> _YOUR OBJECTIVE_
In the listing that follows, the lines starting at the one containing "Viewport: 800px width, 525px height." and ending at the one containing "Task: Click the 1.262 coupon value" are to be returned exactly, both boundary lines included, and no others.

> _PROVIDED RECORDS_
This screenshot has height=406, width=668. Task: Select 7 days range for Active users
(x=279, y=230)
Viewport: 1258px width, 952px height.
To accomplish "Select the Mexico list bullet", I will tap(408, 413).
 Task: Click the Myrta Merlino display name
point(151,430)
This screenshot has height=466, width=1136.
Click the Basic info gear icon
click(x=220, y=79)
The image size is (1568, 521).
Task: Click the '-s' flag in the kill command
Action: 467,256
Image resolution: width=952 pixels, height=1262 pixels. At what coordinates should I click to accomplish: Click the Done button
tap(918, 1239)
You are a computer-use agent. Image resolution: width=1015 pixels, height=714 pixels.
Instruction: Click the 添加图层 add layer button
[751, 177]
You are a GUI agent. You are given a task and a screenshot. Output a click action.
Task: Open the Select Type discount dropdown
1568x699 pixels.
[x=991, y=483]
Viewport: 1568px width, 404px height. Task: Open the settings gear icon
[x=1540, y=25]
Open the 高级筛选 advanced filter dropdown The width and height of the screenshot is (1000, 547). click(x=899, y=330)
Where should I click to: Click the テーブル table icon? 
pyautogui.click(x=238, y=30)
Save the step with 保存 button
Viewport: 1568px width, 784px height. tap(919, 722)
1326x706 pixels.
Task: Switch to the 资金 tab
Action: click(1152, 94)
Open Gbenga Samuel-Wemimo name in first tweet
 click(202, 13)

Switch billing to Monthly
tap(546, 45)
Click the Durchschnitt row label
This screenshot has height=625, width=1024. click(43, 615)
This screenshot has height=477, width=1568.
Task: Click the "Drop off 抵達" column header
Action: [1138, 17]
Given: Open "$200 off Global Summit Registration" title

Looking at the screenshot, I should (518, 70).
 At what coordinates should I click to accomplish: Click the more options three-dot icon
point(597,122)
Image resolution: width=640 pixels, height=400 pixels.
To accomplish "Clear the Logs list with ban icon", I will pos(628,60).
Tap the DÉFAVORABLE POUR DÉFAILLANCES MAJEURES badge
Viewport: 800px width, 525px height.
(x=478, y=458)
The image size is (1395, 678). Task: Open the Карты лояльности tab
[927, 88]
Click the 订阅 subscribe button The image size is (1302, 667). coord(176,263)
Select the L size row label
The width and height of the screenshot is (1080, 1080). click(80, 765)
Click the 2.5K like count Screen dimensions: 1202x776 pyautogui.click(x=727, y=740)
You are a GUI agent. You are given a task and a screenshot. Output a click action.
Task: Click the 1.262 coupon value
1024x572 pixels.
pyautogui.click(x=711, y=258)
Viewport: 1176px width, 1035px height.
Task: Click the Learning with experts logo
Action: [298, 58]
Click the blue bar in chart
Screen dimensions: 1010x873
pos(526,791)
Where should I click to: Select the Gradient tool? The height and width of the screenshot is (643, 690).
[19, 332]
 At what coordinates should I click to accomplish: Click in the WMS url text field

> _TASK RESPONSE_
Viewport: 800px width, 525px height.
(x=478, y=458)
The image size is (1395, 678). Task: Open the Карты лояльности tab
[927, 88]
Click the 订阅 subscribe button The image size is (1302, 667). coord(176,263)
Select the L size row label
The width and height of the screenshot is (1080, 1080). click(80, 765)
Click the 2.5K like count Screen dimensions: 1202x776 pyautogui.click(x=727, y=740)
You are a GUI agent. You are given a task and a screenshot. Output a click action.
Task: Click the 1.262 coupon value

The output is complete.